(Collected data)

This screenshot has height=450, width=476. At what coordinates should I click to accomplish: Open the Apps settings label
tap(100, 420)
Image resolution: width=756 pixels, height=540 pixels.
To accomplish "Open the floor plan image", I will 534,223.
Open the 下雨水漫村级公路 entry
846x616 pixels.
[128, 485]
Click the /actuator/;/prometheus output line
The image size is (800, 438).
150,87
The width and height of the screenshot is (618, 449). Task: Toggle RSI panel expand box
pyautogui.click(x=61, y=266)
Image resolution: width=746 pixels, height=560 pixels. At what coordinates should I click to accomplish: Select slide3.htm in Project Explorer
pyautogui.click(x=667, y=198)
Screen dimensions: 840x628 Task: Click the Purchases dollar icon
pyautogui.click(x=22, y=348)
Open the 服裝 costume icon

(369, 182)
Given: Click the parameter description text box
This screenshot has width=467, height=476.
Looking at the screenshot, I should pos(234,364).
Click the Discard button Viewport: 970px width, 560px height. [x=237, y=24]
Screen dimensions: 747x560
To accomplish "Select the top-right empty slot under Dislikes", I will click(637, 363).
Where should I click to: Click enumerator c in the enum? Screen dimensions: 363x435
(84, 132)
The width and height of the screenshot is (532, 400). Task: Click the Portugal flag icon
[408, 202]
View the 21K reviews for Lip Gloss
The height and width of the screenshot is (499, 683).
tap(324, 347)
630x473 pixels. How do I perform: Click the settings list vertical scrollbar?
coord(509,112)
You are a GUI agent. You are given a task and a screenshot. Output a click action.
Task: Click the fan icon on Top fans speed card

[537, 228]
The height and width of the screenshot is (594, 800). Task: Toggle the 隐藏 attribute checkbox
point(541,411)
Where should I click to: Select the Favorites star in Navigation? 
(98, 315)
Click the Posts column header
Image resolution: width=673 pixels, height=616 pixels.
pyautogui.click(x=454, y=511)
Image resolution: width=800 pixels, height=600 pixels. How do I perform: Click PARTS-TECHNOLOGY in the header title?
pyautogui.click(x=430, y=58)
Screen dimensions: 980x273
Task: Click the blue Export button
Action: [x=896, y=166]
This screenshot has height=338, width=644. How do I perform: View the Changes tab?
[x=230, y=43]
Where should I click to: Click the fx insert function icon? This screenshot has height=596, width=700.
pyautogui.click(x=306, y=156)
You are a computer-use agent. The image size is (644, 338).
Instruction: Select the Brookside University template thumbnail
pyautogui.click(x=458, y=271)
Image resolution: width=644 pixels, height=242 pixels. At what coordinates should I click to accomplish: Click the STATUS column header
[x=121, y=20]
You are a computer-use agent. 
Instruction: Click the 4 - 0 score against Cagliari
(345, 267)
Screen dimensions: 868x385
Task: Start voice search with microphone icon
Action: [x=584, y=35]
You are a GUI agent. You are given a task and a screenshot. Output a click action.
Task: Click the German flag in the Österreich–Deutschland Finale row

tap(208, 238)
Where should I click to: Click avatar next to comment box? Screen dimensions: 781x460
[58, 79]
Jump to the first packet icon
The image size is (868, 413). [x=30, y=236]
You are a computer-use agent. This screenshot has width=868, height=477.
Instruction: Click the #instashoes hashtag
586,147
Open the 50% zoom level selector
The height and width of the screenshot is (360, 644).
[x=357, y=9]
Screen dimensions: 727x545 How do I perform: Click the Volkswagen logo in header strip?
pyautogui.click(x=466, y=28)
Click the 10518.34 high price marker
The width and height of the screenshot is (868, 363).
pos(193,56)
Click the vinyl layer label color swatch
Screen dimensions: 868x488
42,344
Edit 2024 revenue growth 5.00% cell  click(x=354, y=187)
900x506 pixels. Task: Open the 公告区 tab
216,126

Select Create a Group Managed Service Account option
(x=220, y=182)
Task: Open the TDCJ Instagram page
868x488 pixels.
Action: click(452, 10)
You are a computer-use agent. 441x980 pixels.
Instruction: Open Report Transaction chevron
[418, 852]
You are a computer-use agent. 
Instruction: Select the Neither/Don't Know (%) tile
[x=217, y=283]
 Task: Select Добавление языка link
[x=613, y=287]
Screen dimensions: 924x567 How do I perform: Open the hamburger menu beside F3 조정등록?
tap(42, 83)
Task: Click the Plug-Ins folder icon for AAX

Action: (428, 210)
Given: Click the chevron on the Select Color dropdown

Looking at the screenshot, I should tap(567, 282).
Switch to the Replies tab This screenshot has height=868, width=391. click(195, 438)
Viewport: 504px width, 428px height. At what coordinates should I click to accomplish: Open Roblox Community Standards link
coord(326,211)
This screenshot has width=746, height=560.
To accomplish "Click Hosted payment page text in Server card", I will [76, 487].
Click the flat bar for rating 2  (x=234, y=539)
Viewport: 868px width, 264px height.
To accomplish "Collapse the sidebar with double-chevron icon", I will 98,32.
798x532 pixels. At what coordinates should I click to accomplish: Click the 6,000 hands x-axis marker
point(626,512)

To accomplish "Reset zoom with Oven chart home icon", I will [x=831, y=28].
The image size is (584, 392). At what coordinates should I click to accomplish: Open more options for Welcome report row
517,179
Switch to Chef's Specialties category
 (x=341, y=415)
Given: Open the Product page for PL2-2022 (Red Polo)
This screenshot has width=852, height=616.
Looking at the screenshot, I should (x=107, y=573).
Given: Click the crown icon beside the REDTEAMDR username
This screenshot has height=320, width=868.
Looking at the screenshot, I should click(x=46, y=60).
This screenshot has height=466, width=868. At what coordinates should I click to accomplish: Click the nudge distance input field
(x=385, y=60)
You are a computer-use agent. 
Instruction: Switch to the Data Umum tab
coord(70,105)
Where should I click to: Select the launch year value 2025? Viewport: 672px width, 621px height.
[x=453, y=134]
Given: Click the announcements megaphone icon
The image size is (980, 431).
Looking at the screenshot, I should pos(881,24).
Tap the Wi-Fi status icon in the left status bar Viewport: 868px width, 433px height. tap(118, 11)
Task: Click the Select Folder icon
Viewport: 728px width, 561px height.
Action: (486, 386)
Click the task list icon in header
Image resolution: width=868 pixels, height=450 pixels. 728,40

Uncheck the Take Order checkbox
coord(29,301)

* Work item:
Word for word, every record must be given again.

* Solution for this problem:
This screenshot has height=450, width=476. At what coordinates should I click to accomplish: Open the Apps settings label
tap(100, 420)
Image resolution: width=756 pixels, height=540 pixels.
To accomplish "Open the floor plan image", I will 534,223.
Open the 下雨水漫村级公路 entry
846x616 pixels.
[128, 485]
Click the /actuator/;/prometheus output line
The image size is (800, 438).
150,87
The width and height of the screenshot is (618, 449). Task: Toggle RSI panel expand box
pyautogui.click(x=61, y=266)
Image resolution: width=746 pixels, height=560 pixels. At what coordinates should I click to accomplish: Select slide3.htm in Project Explorer
pyautogui.click(x=667, y=198)
Screen dimensions: 840x628 Task: Click the Purchases dollar icon
pyautogui.click(x=22, y=348)
Open the 服裝 costume icon

(369, 182)
Given: Click the parameter description text box
This screenshot has width=467, height=476.
Looking at the screenshot, I should pos(234,364).
Click the Discard button Viewport: 970px width, 560px height. [x=237, y=24]
Screen dimensions: 747x560
To accomplish "Select the top-right empty slot under Dislikes", I will click(637, 363).
Where should I click to: Click enumerator c in the enum? Screen dimensions: 363x435
(84, 132)
The width and height of the screenshot is (532, 400). Task: Click the Portugal flag icon
[408, 202]
View the 21K reviews for Lip Gloss
The height and width of the screenshot is (499, 683).
tap(324, 347)
630x473 pixels. How do I perform: Click the settings list vertical scrollbar?
coord(509,112)
You are a GUI agent. You are given a task and a screenshot. Output a click action.
Task: Click the fan icon on Top fans speed card

[537, 228]
The height and width of the screenshot is (594, 800). Task: Toggle the 隐藏 attribute checkbox
point(541,411)
Where should I click to: Select the Favorites star in Navigation? 
(98, 315)
Click the Posts column header
Image resolution: width=673 pixels, height=616 pixels.
pyautogui.click(x=454, y=511)
Image resolution: width=800 pixels, height=600 pixels. How do I perform: Click PARTS-TECHNOLOGY in the header title?
pyautogui.click(x=430, y=58)
Screen dimensions: 980x273
Task: Click the blue Export button
Action: [x=896, y=166]
This screenshot has height=338, width=644. How do I perform: View the Changes tab?
[x=230, y=43]
Where should I click to: Click the fx insert function icon? This screenshot has height=596, width=700.
pyautogui.click(x=306, y=156)
You are a computer-use agent. The image size is (644, 338).
Instruction: Select the Brookside University template thumbnail
pyautogui.click(x=458, y=271)
Image resolution: width=644 pixels, height=242 pixels. At what coordinates should I click to accomplish: Click the STATUS column header
[x=121, y=20]
You are a computer-use agent. 
Instruction: Click the 4 - 0 score against Cagliari
(345, 267)
Screen dimensions: 868x385
Task: Start voice search with microphone icon
Action: [x=584, y=35]
You are a GUI agent. You are given a task and a screenshot. Output a click action.
Task: Click the German flag in the Österreich–Deutschland Finale row

tap(208, 238)
Where should I click to: Click avatar next to comment box? Screen dimensions: 781x460
[58, 79]
Jump to the first packet icon
The image size is (868, 413). [x=30, y=236]
You are a computer-use agent. This screenshot has width=868, height=477.
Instruction: Click the #instashoes hashtag
586,147
Open the 50% zoom level selector
The height and width of the screenshot is (360, 644).
[x=357, y=9]
Screen dimensions: 727x545 How do I perform: Click the Volkswagen logo in header strip?
pyautogui.click(x=466, y=28)
Click the 10518.34 high price marker
The width and height of the screenshot is (868, 363).
pos(193,56)
Click the vinyl layer label color swatch
Screen dimensions: 868x488
42,344
Edit 2024 revenue growth 5.00% cell  click(x=354, y=187)
900x506 pixels. Task: Open the 公告区 tab
216,126

Select Create a Group Managed Service Account option
(x=220, y=182)
Task: Open the TDCJ Instagram page
868x488 pixels.
Action: click(452, 10)
You are a computer-use agent. 441x980 pixels.
Instruction: Open Report Transaction chevron
[418, 852]
You are a computer-use agent. 
Instruction: Select the Neither/Don't Know (%) tile
[x=217, y=283]
 Task: Select Добавление языка link
[x=613, y=287]
Screen dimensions: 924x567 How do I perform: Open the hamburger menu beside F3 조정등록?
tap(42, 83)
Task: Click the Plug-Ins folder icon for AAX

Action: (428, 210)
Given: Click the chevron on the Select Color dropdown

Looking at the screenshot, I should tap(567, 282).
Switch to the Replies tab This screenshot has height=868, width=391. click(195, 438)
Viewport: 504px width, 428px height. At what coordinates should I click to accomplish: Open Roblox Community Standards link
coord(326,211)
This screenshot has width=746, height=560.
To accomplish "Click Hosted payment page text in Server card", I will [76, 487].
Click the flat bar for rating 2  (x=234, y=539)
Viewport: 868px width, 264px height.
To accomplish "Collapse the sidebar with double-chevron icon", I will 98,32.
798x532 pixels. At what coordinates should I click to accomplish: Click the 6,000 hands x-axis marker
point(626,512)

To accomplish "Reset zoom with Oven chart home icon", I will [x=831, y=28].
The image size is (584, 392). At what coordinates should I click to accomplish: Open more options for Welcome report row
517,179
Switch to Chef's Specialties category
 (x=341, y=415)
Given: Open the Product page for PL2-2022 (Red Polo)
This screenshot has width=852, height=616.
Looking at the screenshot, I should (x=107, y=573).
Given: Click the crown icon beside the REDTEAMDR username
This screenshot has height=320, width=868.
Looking at the screenshot, I should click(x=46, y=60).
This screenshot has height=466, width=868. At what coordinates should I click to accomplish: Click the nudge distance input field
(x=385, y=60)
You are a computer-use agent. 
Instruction: Switch to the Data Umum tab
coord(70,105)
Where should I click to: Select the launch year value 2025? Viewport: 672px width, 621px height.
[x=453, y=134]
Given: Click the announcements megaphone icon
The image size is (980, 431).
Looking at the screenshot, I should pos(881,24).
Tap the Wi-Fi status icon in the left status bar Viewport: 868px width, 433px height. tap(118, 11)
Task: Click the Select Folder icon
Viewport: 728px width, 561px height.
Action: (486, 386)
Click the task list icon in header
Image resolution: width=868 pixels, height=450 pixels. 728,40

Uncheck the Take Order checkbox
coord(29,301)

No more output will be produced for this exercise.